Clearly the holy scriptures were mis-transcribed here, as the words should have been ``null pointer'', to minimize confusion between the concept of null pointers and the macro NULL (of which more anon). Otherwise, the meaning is plain. A null pointer points to regions filled with dragons, demons, core dumps, and numberless other foul creatures, all of which delight in frolicing in thy program if thou disturb their sleep. A null pointer doth not point to a 0 of any type, despite some blasphemous old code which impiously assumes this.
So following the commandment, doing
is wrong code (since it assumes ptr=NULL implies !ptr evaluates as 'true' ...).
I'm doing it daily, though
Re:Paging
Posted: Fri Nov 25, 2005 11:36 am
by Kemp
Things like this are actually mentioned in the C standard as being perfectly fine.
translates to
if you expand out the shortcut, which is defined as meaning "if the pointer is null" by the standard (a special case for pointers in which any use of 0 should be assumed to be null).
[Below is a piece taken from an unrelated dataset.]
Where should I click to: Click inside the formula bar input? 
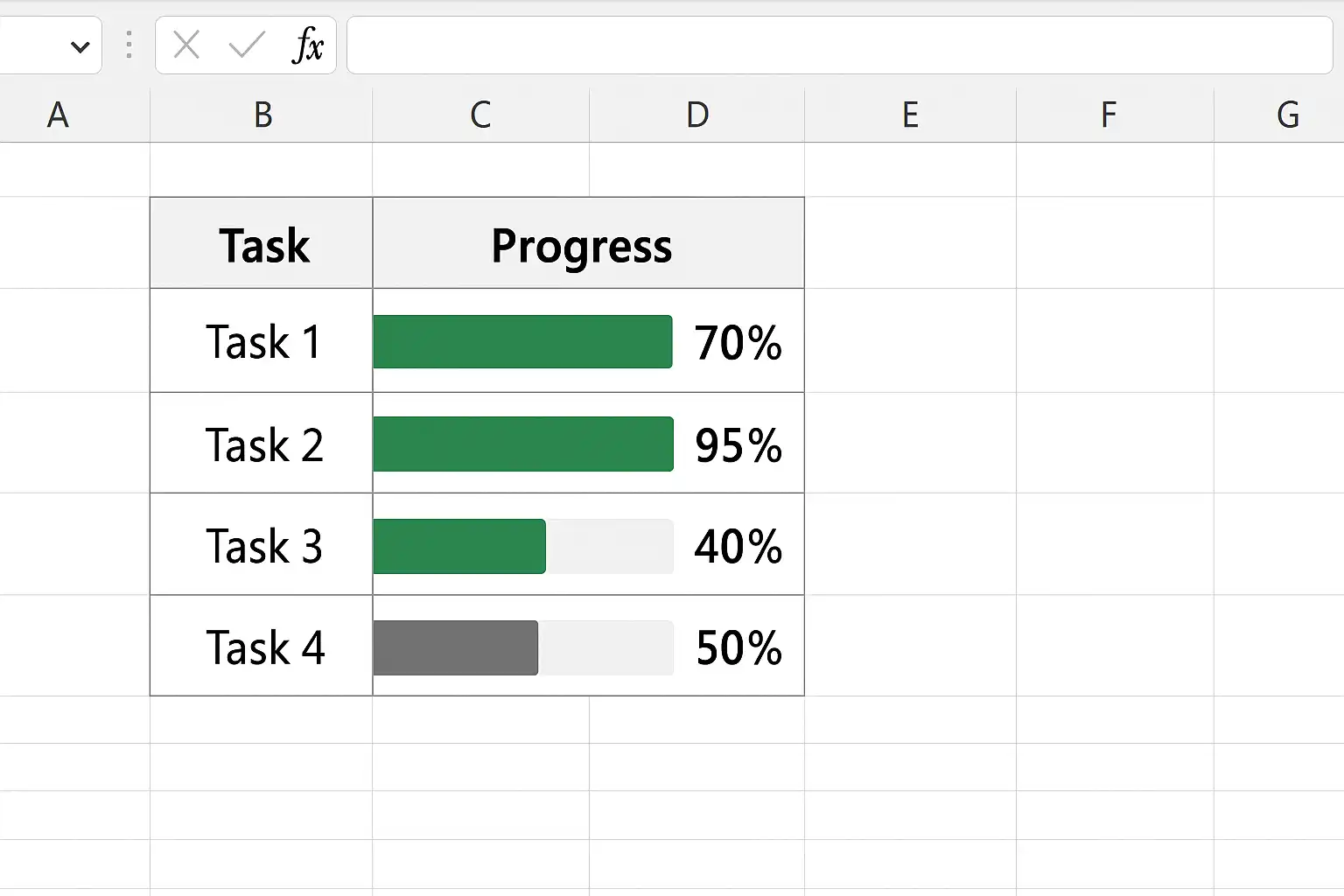(x=838, y=45)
Are we off-topic right now btw? I can't decide if this is related or not.
Re:Paging
Posted: Sat Nov 26, 2005 8:40 am
by Pype.Clicker
we certainly drifted to another topic ^_^
Okay... so the standard say that "char* ptr=0" is a valid writing for setting ptr as a null pointer... What it doesn't enforce, however, is whether the 'null' pointer is (or not) at virtual address 0. It could very well be somewhere else (and if that's the case we may be in trouble to create a pointer towards virtual address 0 since ptr=0 would still be a null pointer assignment).
That being said, the GCC compiler uses null at virtual address 0, and i don't see how this could be changed.
PS: Solar, gimme a good hammer swing if i misinterpreted the words of the prophet ANSI here ...
Re:Paging
Posted: Sat Nov 26, 2005 9:57 am
by fraserjgordon
Well, I found that when using certain versions of GCC (can't remem ber which unfortunately), null pointers were actually pointing at 0xFFFFFFFF, at least on the x86 target.
Personally, I think that is a much better place for a NULL pointer to be - its in Kernel space so it will cause a page fault if any user program tries to read or write there, plus it doesn't prevent you from linking programs to start at 0.
Re:Paging
Posted: Sat Nov 26, 2005 10:17 am
by Kemp
Pype, that was my original point, lol. Even if you decide to not use 0 as a null address you'll have difficulty using it for real purposes (at least in standard C) due to it being a special case. That said, there are ways to achieve it (as always).